=== Begin Enclosure ===

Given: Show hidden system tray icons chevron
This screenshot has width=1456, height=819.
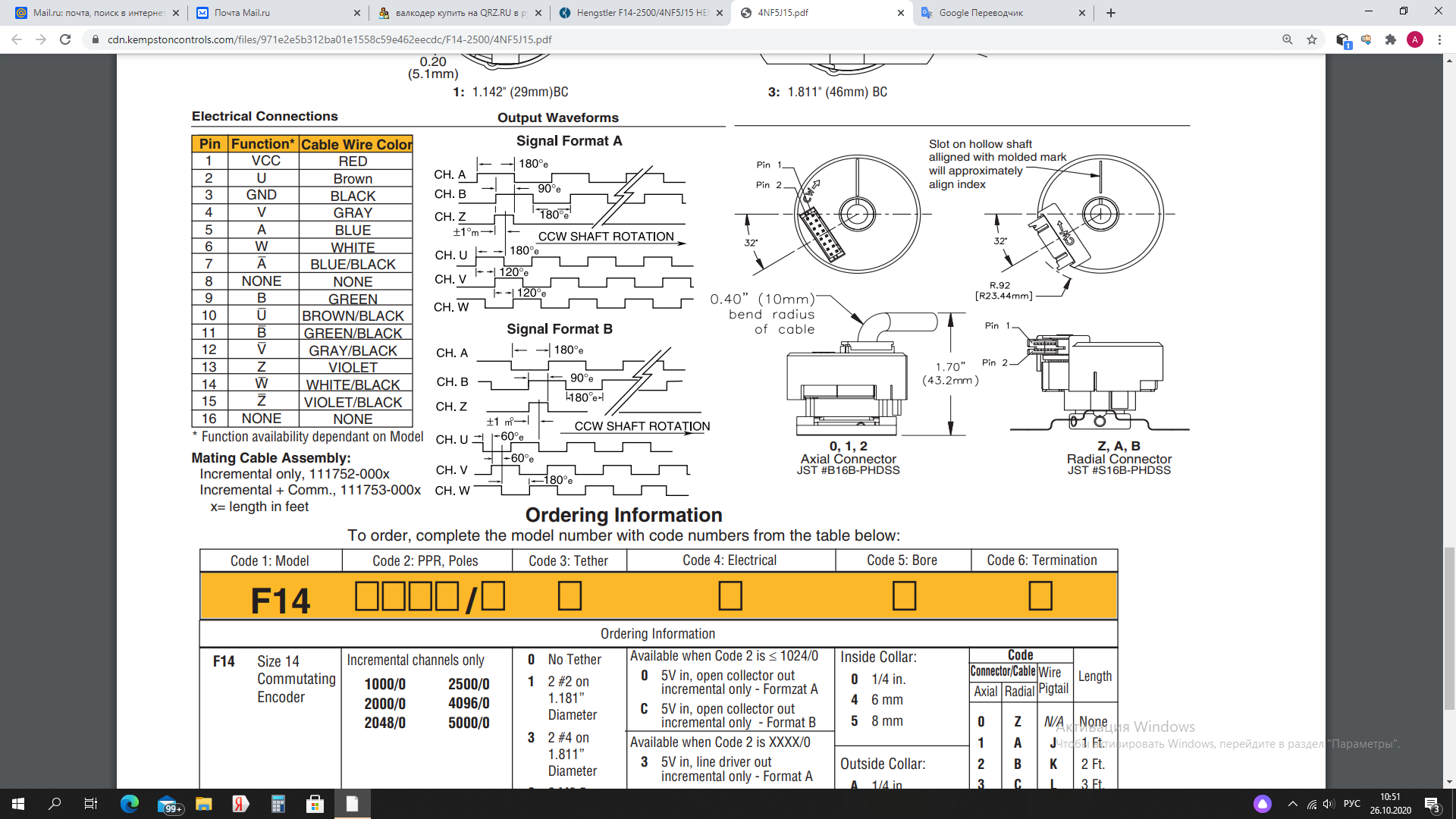Looking at the screenshot, I should (x=1293, y=804).
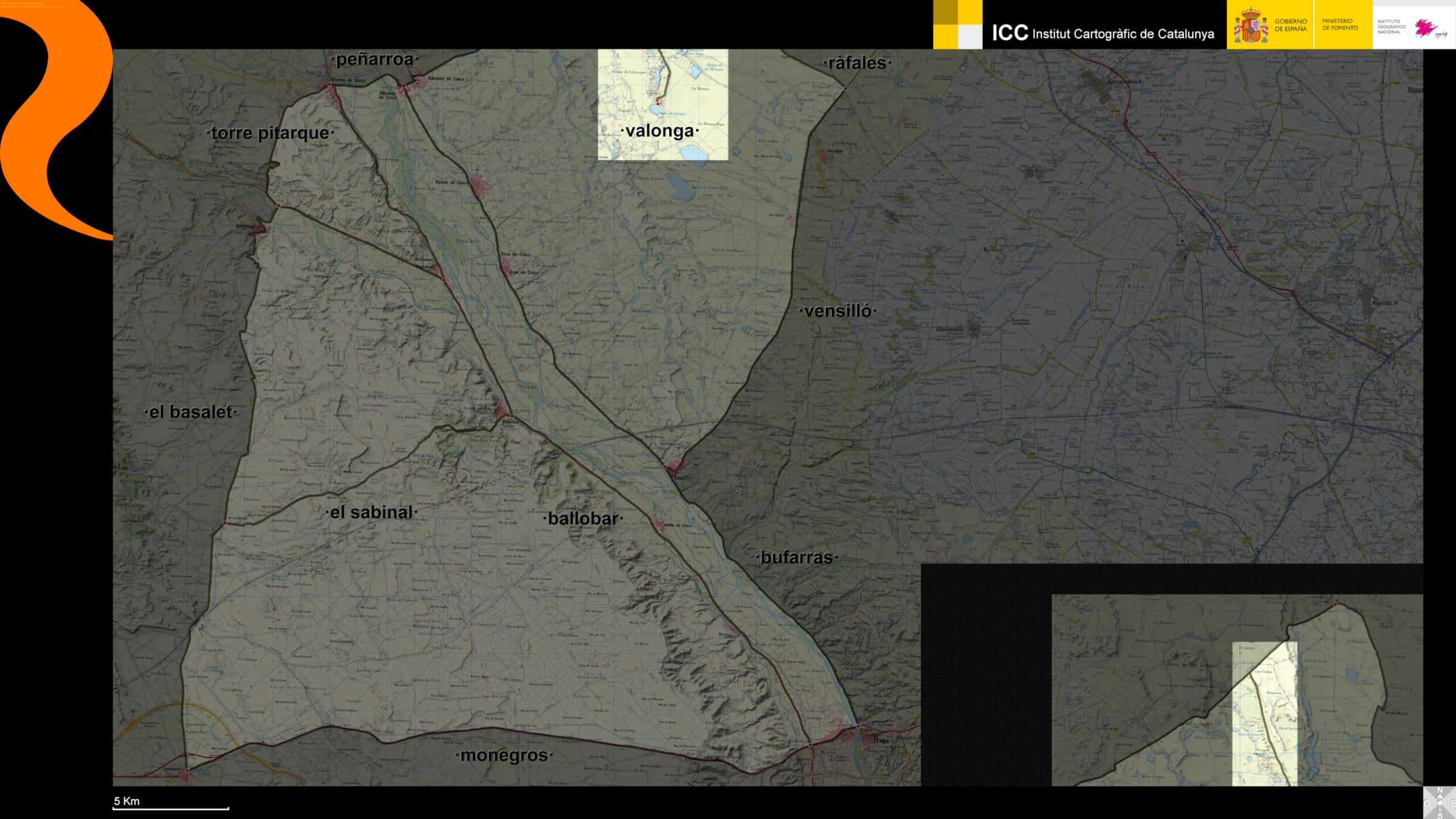Image resolution: width=1456 pixels, height=819 pixels.
Task: Click the Gobierno de España coat of arms
Action: 1250,26
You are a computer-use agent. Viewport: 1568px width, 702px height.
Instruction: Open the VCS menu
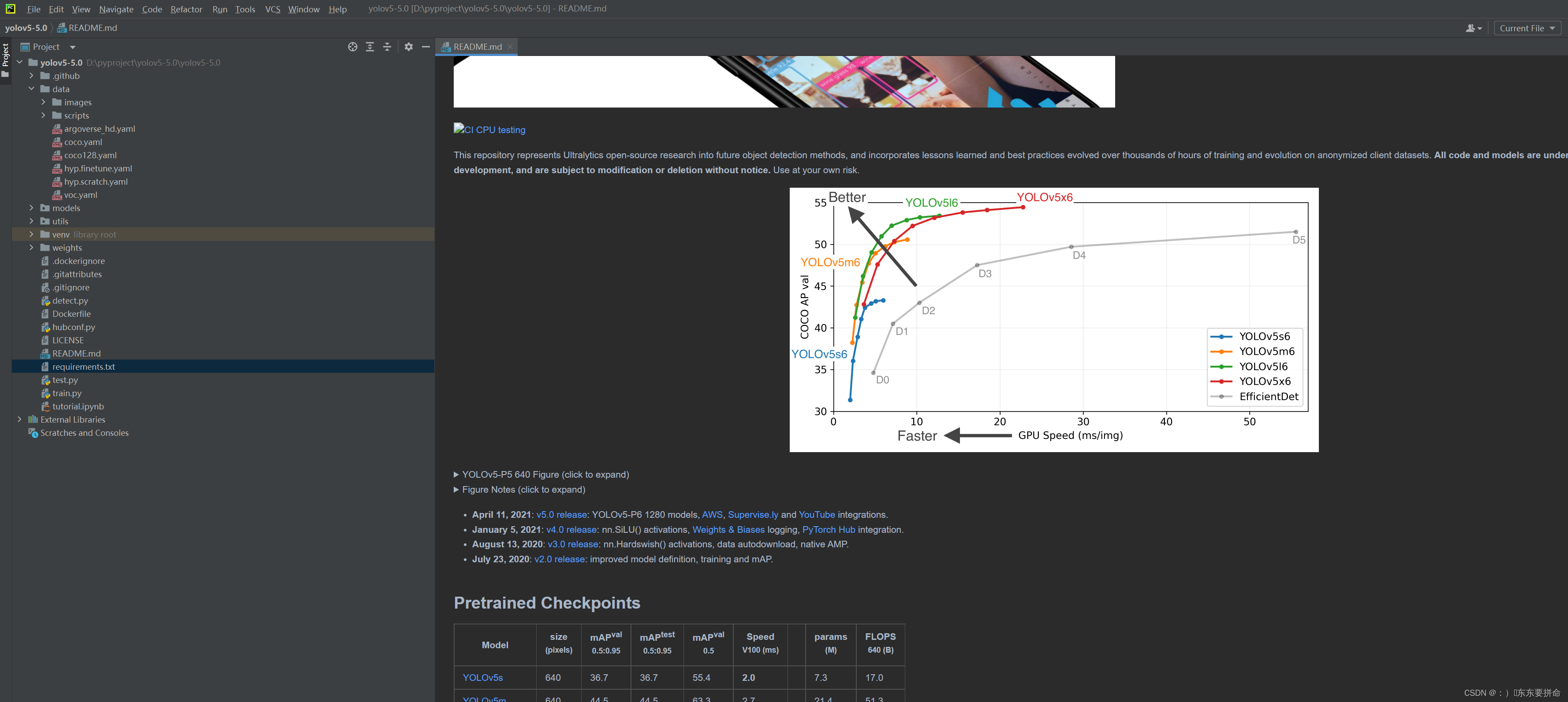coord(272,9)
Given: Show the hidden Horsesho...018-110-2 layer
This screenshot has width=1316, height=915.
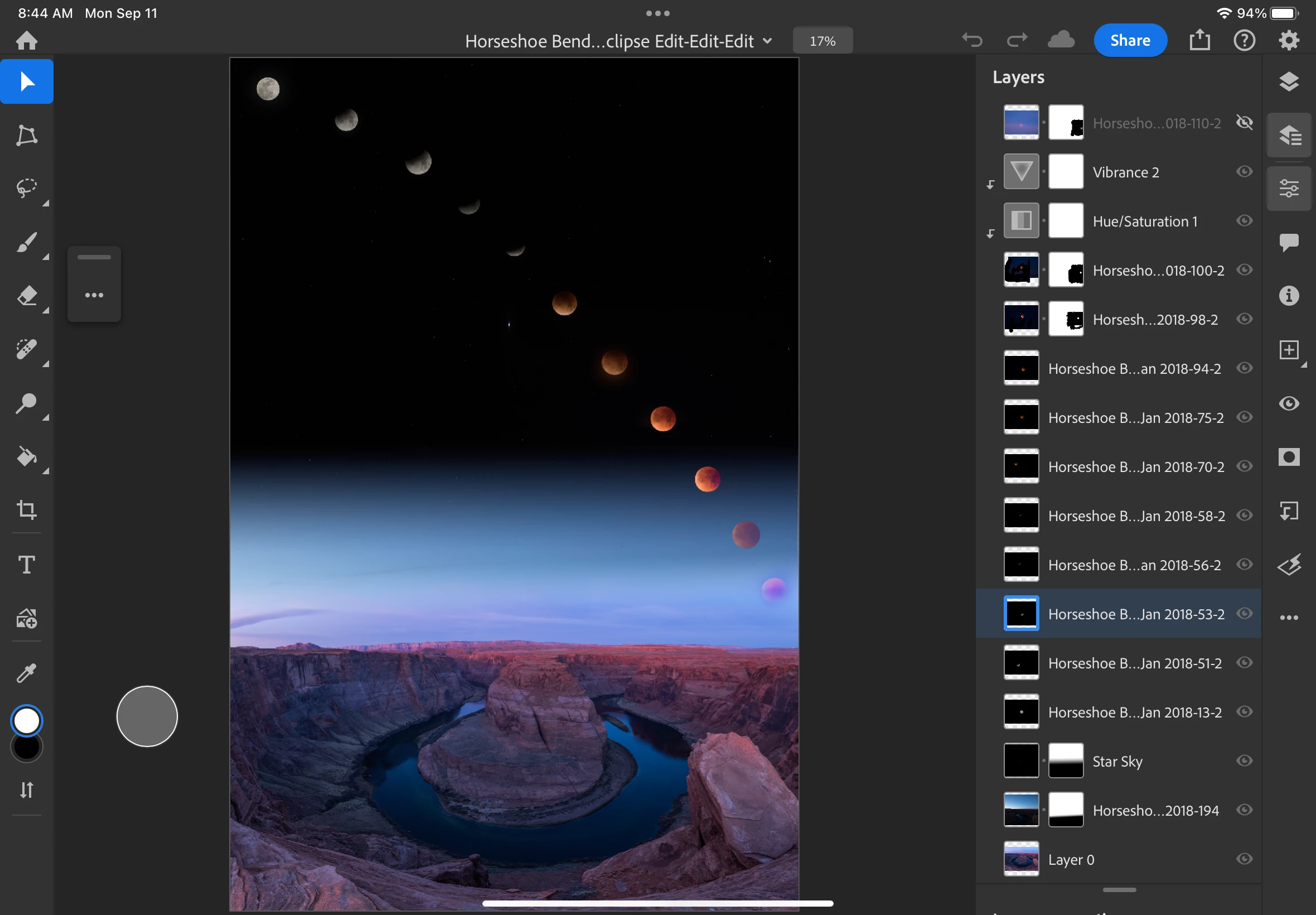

=== End Enclosure ===

Task directions
Return the entries unchanged, save for the pictures, which do not belong in the copy.

Problem solution
Given: Show hidden system tray icons chevron
This screenshot has width=1456, height=819.
Looking at the screenshot, I should (x=1293, y=804).
Image resolution: width=1456 pixels, height=819 pixels.
Task: Click the Gobierno de España coat of arms
Action: 1250,26
You are a computer-use agent. Viewport: 1568px width, 702px height.
Instruction: Open the VCS menu
coord(272,9)
Given: Show the hidden Horsesho...018-110-2 layer
This screenshot has width=1316, height=915.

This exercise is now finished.